If I'm understanding your question correctly(probably not), pagination says it has 20 records, but you're only seeing 3 records being returned because they're grouped?

However, what you want is 20 records, with 20x preferences grouped?

If that's the case, I think you're probably overcomplicating your query.

  1. I don't think you should use the select("data.*, preferences.*") because it basically just adds a new record per preference fetched, so the preferences is probably the determinant of how many records you're getting rather than data on which you're paginating on + you're dynamically adding additional methods to each of the data returned to account for the preferences
  2. data_res.group_by { |r| r.nickname } data_res.group_by { |r| r.nickname } seems unnecessary, unless you have data records that are not unique, in which case I'd question the reason for grouping them by that.

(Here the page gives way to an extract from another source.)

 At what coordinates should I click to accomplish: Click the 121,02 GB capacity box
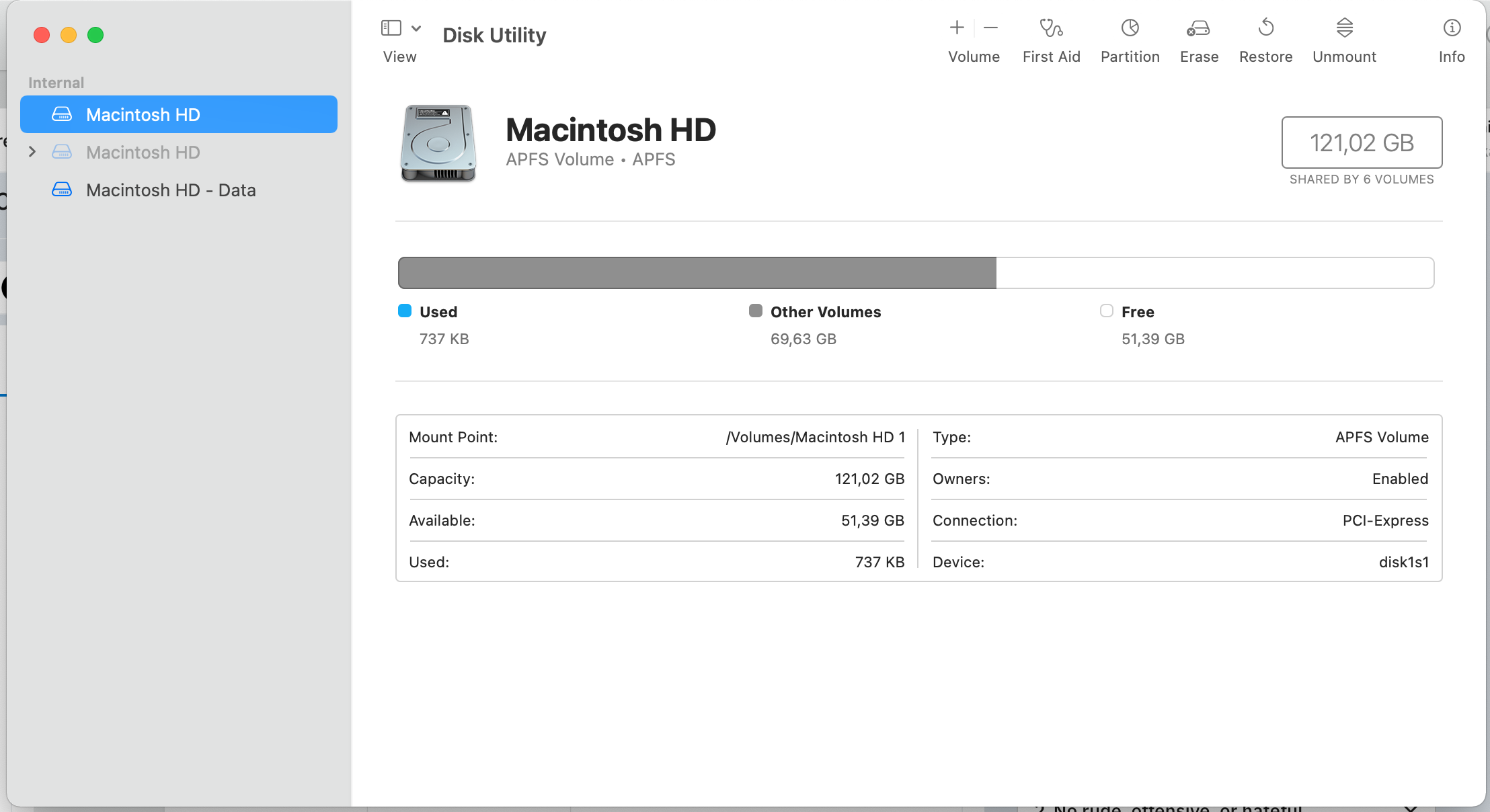tap(1362, 143)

In my opinion, if nicknames are unique, ie there can only be 1 data record with the same nickname , here's what I'd propose

class Data
   has_many :preferences
end
class Preference
   belongs_to :data
end

joins-ing and includes-ing here to ensure the preferences are eager loaded, while conforming to your existing query of only fetching data with preferences

data_res = Data.joins(:preference).includes(:preference).paginate(page: params[:page], per_page: 20).order(id: :asc) # this should give you 20 records of data that has preferences

Then your serializer can do the rest of work to ensure your data is properly mapped and that your preferences are on the same level(there are several ways to achieve that with any serialization package), eg

class DataPreferencesSerializer < AMS
  attributes :data
             :preferences # or can be has_many :preferences serializer
  def data
   {id: object.id, nickname: object.nickname }
  end

  def preferences
   object.preferences
  end
end

results= ArraySerializer.new(data_res, each_serializer: DataPreferencesSerializer, root: false)

Like I said, there are several ways of achieving the serialization, so the implementation above is just an idea of the approach you might take and not a specific implementation.

PS: Your INNER JOIN ensures that all the returned data records have an associated preferences , so any data that doesn't have at least one preference that is probably excluded from the records you get back.